__INSTRUÇÃO A__
Repita exatamente as linhas dos registros que vão da linha que contém "This screenshot has height=714, width=1568." até o fim dos registros, com as duas pontas incluídas.

__TRECHO DA PÁGINA__
☆ ☆ ☆ ☆

A partir de uma construção temporal que une passado e presente, a história trata de um grupo escolar de amigos que, durante a ditadura de Hugo Bánzer, empreende uma viagem por um rio amazônico na porção boliviana, o Chapare, desde Puerto Villarroel até Trinidad, em 1977. Fascinados com a ideia da revolução nos moldes em que se deu a cubana, eles querem dar curso à guerrilha interrompida com a morte de Che Guevara em solo boliviano.
Decorridos mais de trinta anos daquela aventura, o narrador quer refazer o trajeto para tentar entender o que aconteceu com um de seus amigos e companheiro de viagem, Nicolás, desaparecido pouco tempo depois, nas águas do Caribe. A busca pelo passado se revela também uma investigação emocionante sobre os ideais e ilusões daquela época, em que a vontade de transformar o mundo era um poderoso motor. Diante dos destroços do que foi a fracassada guerrilha de Teoponte (no norte de La Paz; aí se faz importante a obra de Rodríguez Ostria sobre o episódio), o narrador experimenta, in loco, a morte cruel de utopias coletivas e pessoais.
Enquanto vai reencontrando pessoas que marcaram a primeira jornada, reflete sobre as circunstâncias que levaram Nietzsche a escrever Assim falou Zaratustra, em que a loucura final do protagonista se une ao ocaso dos ideais juvenis que ele vivencia. O livro é tomado da biblioteca de um personagem espectral na narrativa: tio Pepe, um jornalista crítico do comunismo, que se levanta todos os dias às cinco da manhã, e não é muito bem quisto pela família.
Com a reedição da empreitada, o relato traz à tona até mesmo acontecimentos históricos que antecedem a luta política dos anos 1970, pouco conhecidos no Brasil: a guerra do Pacífico, entre Peru e Chile, no século xix, que tirou da Bolívia a saída para o oceano.

☆ ☆ ☆ ☆

__INSTRUÇÃO B__
Traduza para o inglês esta frase do trecho da página: "Fascinados com a ideia da revolução nos moldes em que se deu a cubana, eles querem dar curso à guerrilha interrompida com a morte de Che Guevara em solo boliviano."

__REGISTROS LISTADOS__

☆ ☆ ☆ ☆

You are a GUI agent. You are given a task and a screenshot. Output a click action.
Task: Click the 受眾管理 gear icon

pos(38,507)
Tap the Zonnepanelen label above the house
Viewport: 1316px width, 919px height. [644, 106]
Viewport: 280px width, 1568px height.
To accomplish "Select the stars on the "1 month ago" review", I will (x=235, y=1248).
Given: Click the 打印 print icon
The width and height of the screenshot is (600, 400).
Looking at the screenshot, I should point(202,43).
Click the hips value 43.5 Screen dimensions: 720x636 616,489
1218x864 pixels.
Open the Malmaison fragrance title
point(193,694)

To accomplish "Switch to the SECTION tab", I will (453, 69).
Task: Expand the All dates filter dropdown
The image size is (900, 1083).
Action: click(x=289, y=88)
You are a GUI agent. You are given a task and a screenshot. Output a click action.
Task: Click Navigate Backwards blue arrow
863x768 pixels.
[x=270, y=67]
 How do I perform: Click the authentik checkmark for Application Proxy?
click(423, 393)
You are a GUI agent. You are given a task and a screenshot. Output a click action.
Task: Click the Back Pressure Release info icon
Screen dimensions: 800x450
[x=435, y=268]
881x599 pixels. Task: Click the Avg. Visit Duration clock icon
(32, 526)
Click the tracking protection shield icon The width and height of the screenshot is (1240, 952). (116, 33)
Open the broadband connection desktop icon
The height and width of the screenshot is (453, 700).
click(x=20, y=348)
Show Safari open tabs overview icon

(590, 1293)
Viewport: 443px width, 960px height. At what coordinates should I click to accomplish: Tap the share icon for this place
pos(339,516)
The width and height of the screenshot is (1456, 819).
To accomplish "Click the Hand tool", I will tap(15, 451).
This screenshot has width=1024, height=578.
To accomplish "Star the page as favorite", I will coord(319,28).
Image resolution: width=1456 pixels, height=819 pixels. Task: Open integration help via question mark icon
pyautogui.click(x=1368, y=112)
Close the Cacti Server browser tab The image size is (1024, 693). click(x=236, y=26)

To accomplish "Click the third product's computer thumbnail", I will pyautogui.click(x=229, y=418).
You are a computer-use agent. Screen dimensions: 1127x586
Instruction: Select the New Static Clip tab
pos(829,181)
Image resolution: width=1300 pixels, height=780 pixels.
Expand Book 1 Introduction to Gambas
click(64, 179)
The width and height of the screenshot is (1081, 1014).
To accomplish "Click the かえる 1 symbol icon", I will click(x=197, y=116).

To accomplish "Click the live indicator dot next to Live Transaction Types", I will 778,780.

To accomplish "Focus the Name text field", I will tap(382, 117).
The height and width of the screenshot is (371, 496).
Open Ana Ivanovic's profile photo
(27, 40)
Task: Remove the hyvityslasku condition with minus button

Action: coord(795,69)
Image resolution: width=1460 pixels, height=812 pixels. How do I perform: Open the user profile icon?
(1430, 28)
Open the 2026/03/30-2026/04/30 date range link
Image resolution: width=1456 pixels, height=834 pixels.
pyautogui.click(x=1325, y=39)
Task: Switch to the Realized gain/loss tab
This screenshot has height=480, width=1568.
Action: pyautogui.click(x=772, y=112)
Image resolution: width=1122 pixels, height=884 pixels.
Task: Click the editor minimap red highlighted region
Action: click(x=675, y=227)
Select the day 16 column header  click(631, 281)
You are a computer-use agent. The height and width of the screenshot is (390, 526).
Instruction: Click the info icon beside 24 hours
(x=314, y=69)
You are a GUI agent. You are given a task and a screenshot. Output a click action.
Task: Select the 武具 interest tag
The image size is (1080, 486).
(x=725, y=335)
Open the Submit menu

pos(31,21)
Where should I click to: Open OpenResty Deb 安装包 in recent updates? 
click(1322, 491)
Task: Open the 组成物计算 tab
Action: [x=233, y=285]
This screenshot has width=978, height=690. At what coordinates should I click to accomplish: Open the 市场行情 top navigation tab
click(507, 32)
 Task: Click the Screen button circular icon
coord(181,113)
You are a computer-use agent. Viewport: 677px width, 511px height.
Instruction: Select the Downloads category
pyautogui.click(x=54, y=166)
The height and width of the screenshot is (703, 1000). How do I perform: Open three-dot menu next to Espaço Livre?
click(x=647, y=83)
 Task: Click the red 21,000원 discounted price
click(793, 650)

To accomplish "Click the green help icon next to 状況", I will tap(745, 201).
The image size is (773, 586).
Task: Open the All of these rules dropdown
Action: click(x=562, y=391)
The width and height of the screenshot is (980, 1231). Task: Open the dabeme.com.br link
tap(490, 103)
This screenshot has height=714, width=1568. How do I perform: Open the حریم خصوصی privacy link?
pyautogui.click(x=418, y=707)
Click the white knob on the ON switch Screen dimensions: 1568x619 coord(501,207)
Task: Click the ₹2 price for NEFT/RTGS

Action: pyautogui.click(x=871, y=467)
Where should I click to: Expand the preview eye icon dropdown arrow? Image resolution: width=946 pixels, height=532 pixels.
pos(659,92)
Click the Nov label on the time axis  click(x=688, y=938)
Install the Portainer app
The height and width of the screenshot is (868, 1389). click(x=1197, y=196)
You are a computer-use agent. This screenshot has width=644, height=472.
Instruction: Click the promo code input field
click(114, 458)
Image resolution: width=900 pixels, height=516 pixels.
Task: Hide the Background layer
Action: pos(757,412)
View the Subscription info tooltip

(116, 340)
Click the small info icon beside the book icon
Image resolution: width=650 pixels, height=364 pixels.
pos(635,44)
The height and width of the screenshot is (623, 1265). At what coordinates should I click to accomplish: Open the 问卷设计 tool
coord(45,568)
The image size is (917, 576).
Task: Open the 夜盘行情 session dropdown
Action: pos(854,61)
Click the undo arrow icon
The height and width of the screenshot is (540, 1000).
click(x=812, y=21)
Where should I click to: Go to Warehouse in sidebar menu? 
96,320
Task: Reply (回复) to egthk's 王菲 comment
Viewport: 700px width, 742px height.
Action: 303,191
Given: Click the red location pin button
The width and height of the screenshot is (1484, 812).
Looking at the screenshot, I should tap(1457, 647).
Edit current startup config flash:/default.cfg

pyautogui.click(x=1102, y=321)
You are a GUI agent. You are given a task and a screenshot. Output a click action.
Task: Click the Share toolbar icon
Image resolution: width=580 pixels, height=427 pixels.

☆ ☆ ☆ ☆

__SOLUÇÃO COMPLETA A__
This screenshot has height=714, width=1568. How do I perform: Open the حریم خصوصی privacy link?
pyautogui.click(x=418, y=707)
Click the white knob on the ON switch Screen dimensions: 1568x619 coord(501,207)
Task: Click the ₹2 price for NEFT/RTGS

Action: pyautogui.click(x=871, y=467)
Where should I click to: Expand the preview eye icon dropdown arrow? Image resolution: width=946 pixels, height=532 pixels.
pos(659,92)
Click the Nov label on the time axis  click(x=688, y=938)
Install the Portainer app
The height and width of the screenshot is (868, 1389). click(x=1197, y=196)
You are a computer-use agent. This screenshot has width=644, height=472.
Instruction: Click the promo code input field
click(114, 458)
Image resolution: width=900 pixels, height=516 pixels.
Task: Hide the Background layer
Action: pos(757,412)
View the Subscription info tooltip

(116, 340)
Click the small info icon beside the book icon
Image resolution: width=650 pixels, height=364 pixels.
pos(635,44)
The height and width of the screenshot is (623, 1265). At what coordinates should I click to accomplish: Open the 问卷设计 tool
coord(45,568)
The image size is (917, 576).
Task: Open the 夜盘行情 session dropdown
Action: pos(854,61)
Click the undo arrow icon
The height and width of the screenshot is (540, 1000).
click(x=812, y=21)
Where should I click to: Go to Warehouse in sidebar menu? 
96,320
Task: Reply (回复) to egthk's 王菲 comment
Viewport: 700px width, 742px height.
Action: 303,191
Given: Click the red location pin button
The width and height of the screenshot is (1484, 812).
Looking at the screenshot, I should tap(1457, 647).
Edit current startup config flash:/default.cfg

pyautogui.click(x=1102, y=321)
You are a GUI agent. You are given a task and a screenshot. Output a click action.
Task: Click the Share toolbar icon
Image resolution: width=580 pixels, height=427 pixels.

__SOLUÇÃO COMPLETA B__
Fascinated by the idea of a revolution along the lines of the Cuban one, they want to carry on the guerrilla struggle that was cut short by Che Guevara's death on Bolivian soil.